File "<stdin>", line 1, in <module>
  File "pizza.py", line 437, in shortestPath
    cost = nx.shortest_path_length(a, spepp, tpepp, True)
  File "/Library/Python/2.6/site-packages/networkx-1.3-py2.6.egg/networkx/algorithms/shortest_paths/generic.py", line 181, in shortest_path_length
    paths=nx.dijkstra_path_length(G,source,target)
  File "/Library/Python/2.6/site-packages/networkx-1.3-py2.6.egg/networkx/algorithms/shortest_paths/weighted.py", line 119, in dijkstra_path_length
    (length,path)=single_source_dijkstra(G,source, weight = weight)
  File "/Library/Python/2.6/site-packages/networkx-1.3-py2.6.egg/networkx/algorithms/shortest_paths/weighted.py", line 424, in single_source_dijkstra
    edata=iter(G[v].items())
  File "/Library/Python/2.6/site-packages/networkx-1.3-py2.6.egg/networkx/classes/graph.py", line 323, in __getitem__
    return self.adj[n]
KeyError: <pizza.pepperoni object at 0x100ea2810>

Any idea as to what is the error, or what I have to add to my pizza class in order to not get this KeyError?

Edit: I have my edges formatted correctly. I don't know if the objects can be handled as nodes though.

도움이 되었습니까?

해결책

If you have edges and nodes each as a list, then building a graph in networkx is straightforward. Given that your problem occurs in building your graph object, perhaps the best diagnostic is to go through graph construction in networkx step by step:

import networkx as NX
import string
import random

G = NX.Graph()    # initialize the graph

# just generate some synthetic data for the nodes and edges:
my_nodes = [ ch for ch in string.ascii_uppercase ]
my_nodes2 = list(my_nodes)
random.shuffle(my_nodes2)
my_edges = [ t for t in zip(my_nodes, my_nodes2) if not t[0]==t[1] ]

# now add the edges and nodes to the networkx graph object:
G.add_nodes_from(my_nodes)
G.add_edges_from(my_edges)

# look at the graph's properties:
In [87]: len(G.nodes())
Out[87]: 26

In [88]: len(G.edges())
Out[88]: 25

In [89]: G.edges()[:5]
Out[89]: [('A', 'O'), ('A', 'W'), ('C', 'U'), ('C', 'F'), ('B', 'L')]

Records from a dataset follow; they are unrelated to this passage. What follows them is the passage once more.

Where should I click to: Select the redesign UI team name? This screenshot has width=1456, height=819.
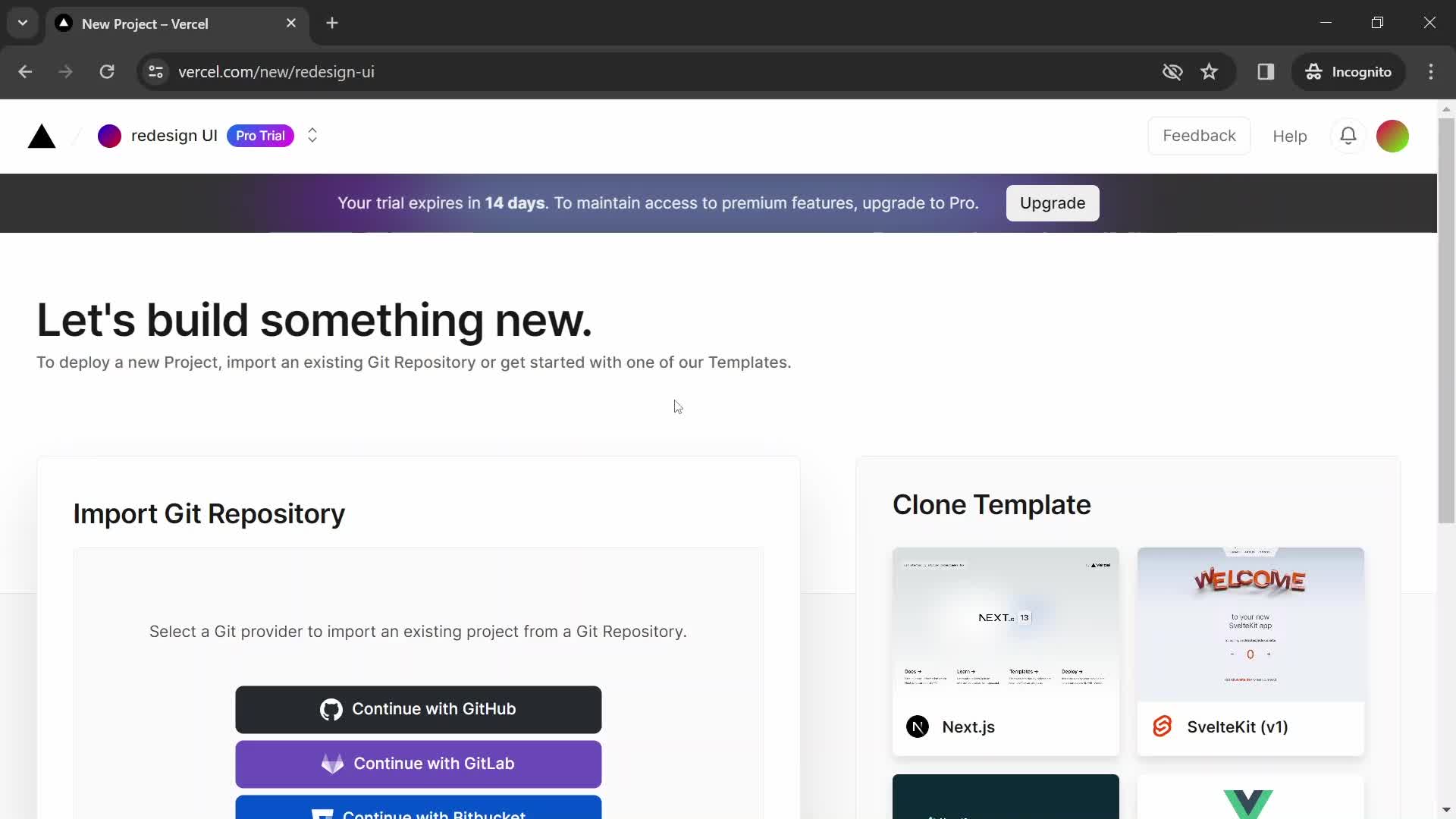pyautogui.click(x=174, y=135)
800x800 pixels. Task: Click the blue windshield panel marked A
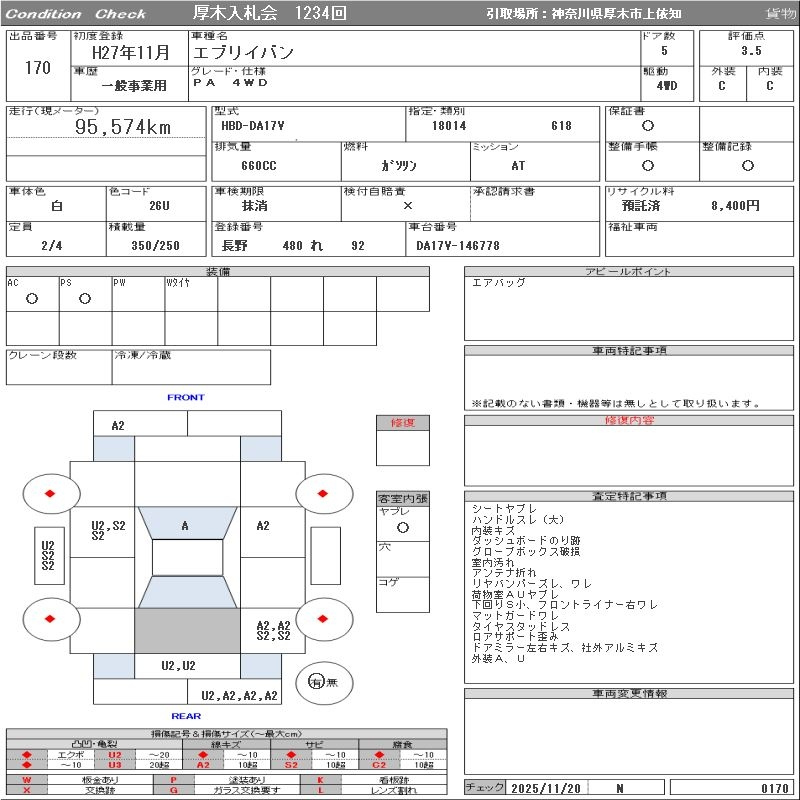[186, 525]
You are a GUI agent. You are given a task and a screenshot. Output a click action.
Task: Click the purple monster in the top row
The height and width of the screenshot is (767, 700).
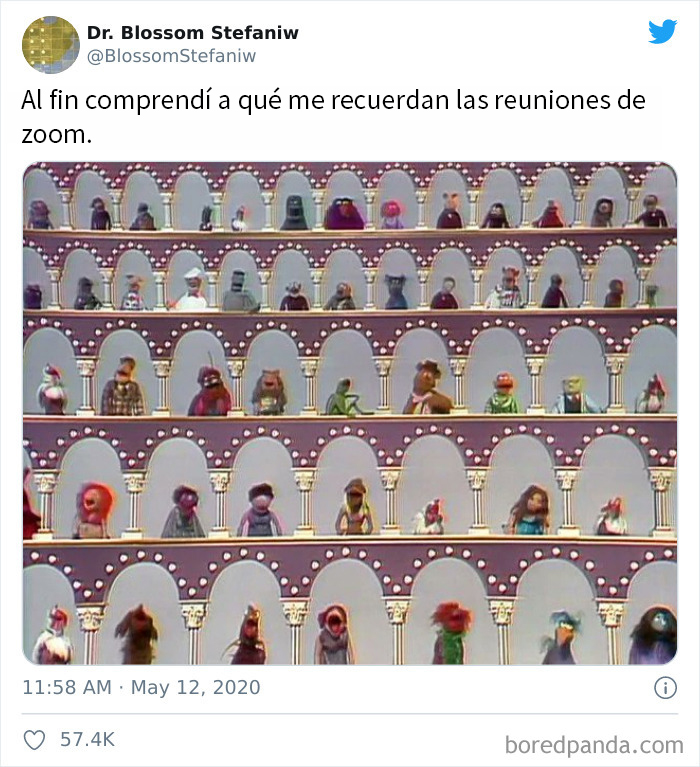(344, 214)
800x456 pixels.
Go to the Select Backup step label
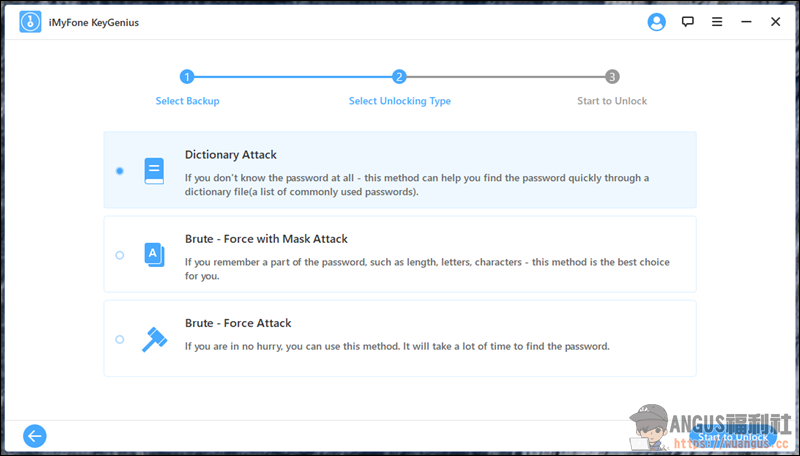coord(187,101)
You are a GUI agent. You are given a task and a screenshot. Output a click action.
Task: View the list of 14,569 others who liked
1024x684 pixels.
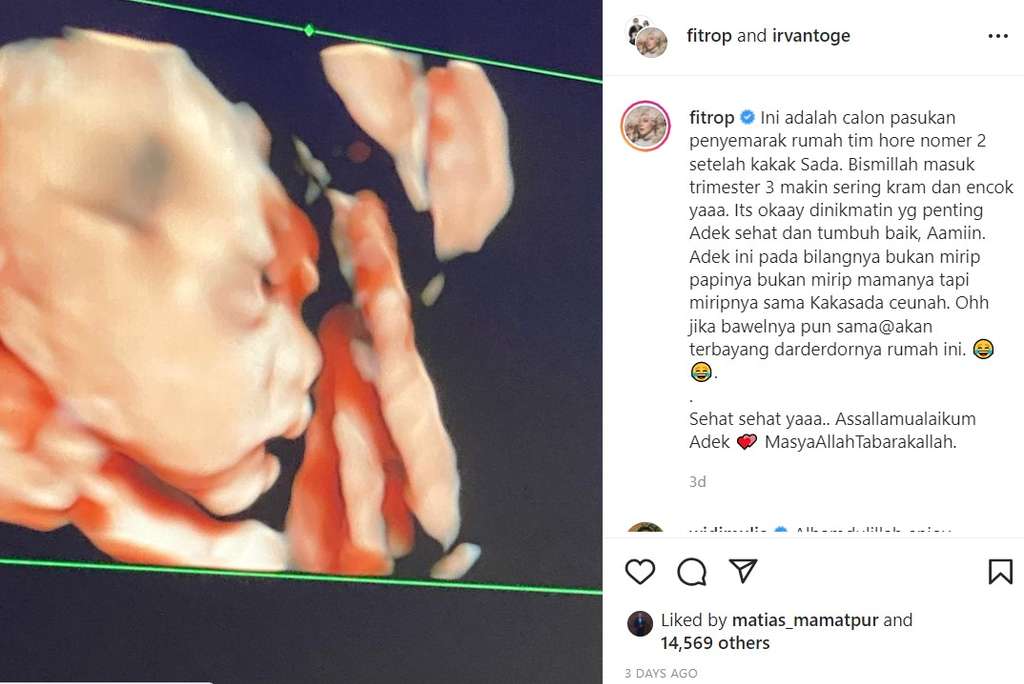715,643
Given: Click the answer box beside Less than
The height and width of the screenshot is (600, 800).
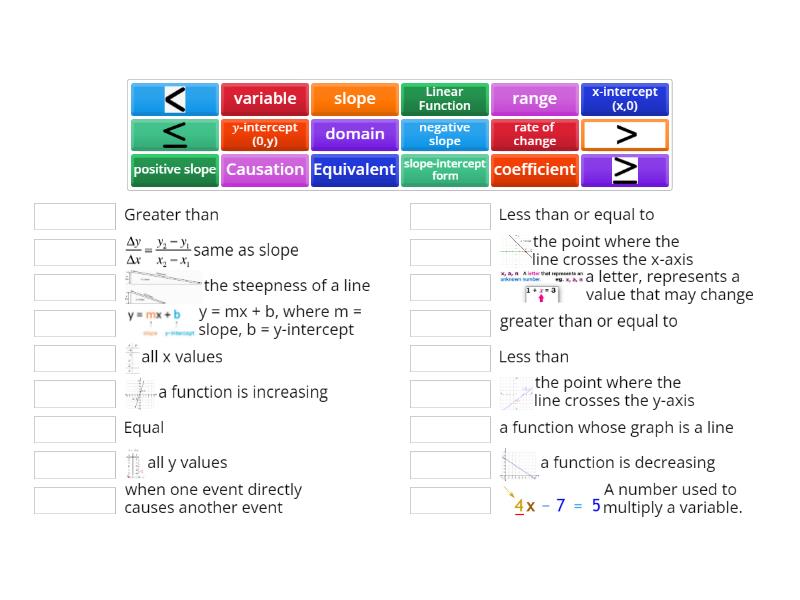Looking at the screenshot, I should click(450, 357).
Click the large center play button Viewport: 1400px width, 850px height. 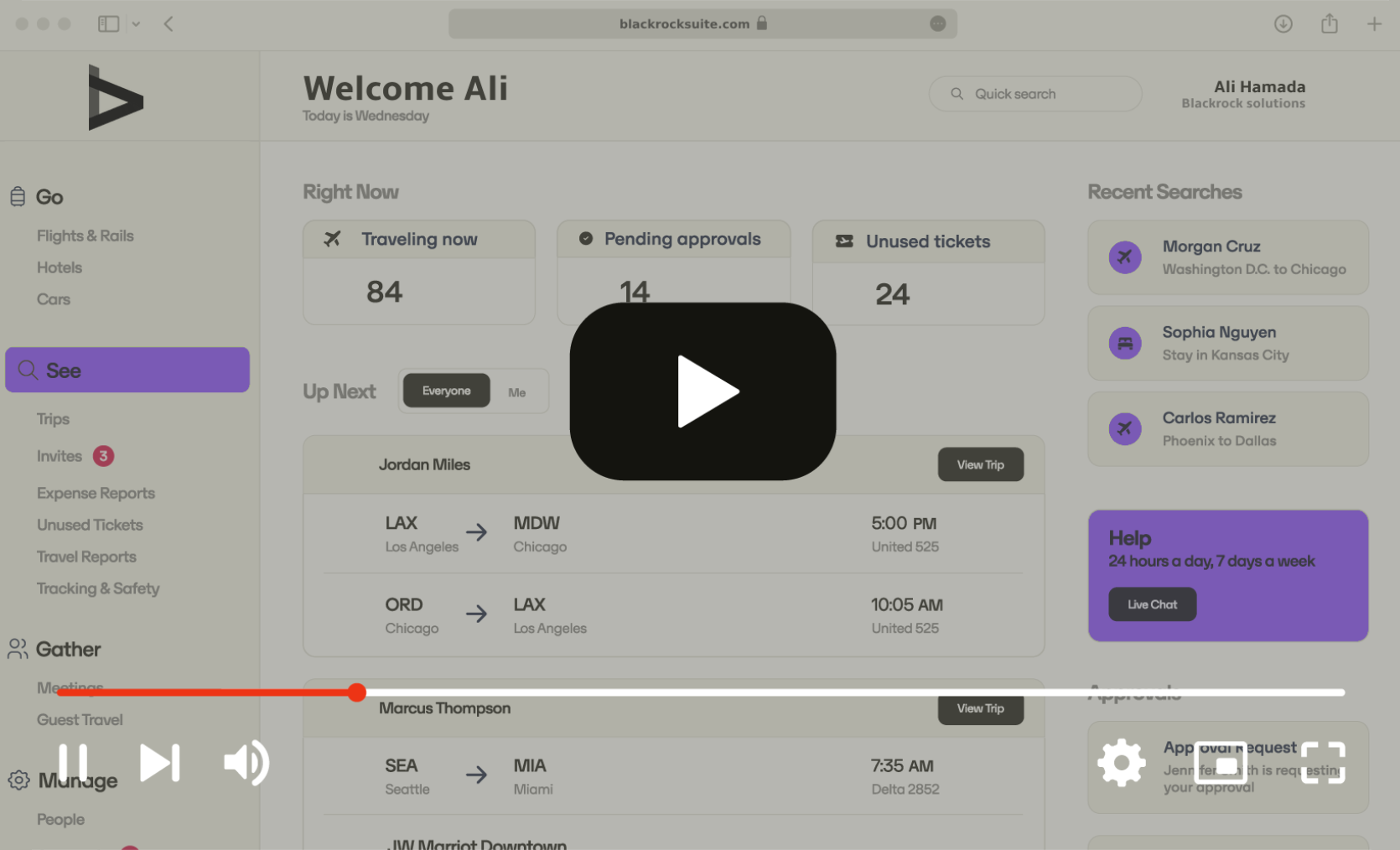[x=703, y=391]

# likewise, shortest path calculation is straightforward
In [86]: NX.shortest_path(G, source='A', target='D', weighted=False)
Out[86]: ['A', 'W', 'R', 'D']

In my experience, Networkx has an extremely permissive interface, in particular, it will accept a broad range of object types as nodes and edges. A node can be any hashable object except None.

The only thing i can think of that might cause the error you presented in your Q is that perhaps after you crated the graph you directly manipulated the graph object (the dict, *G*), which you shouldn't do--there are plenty of accessor methods.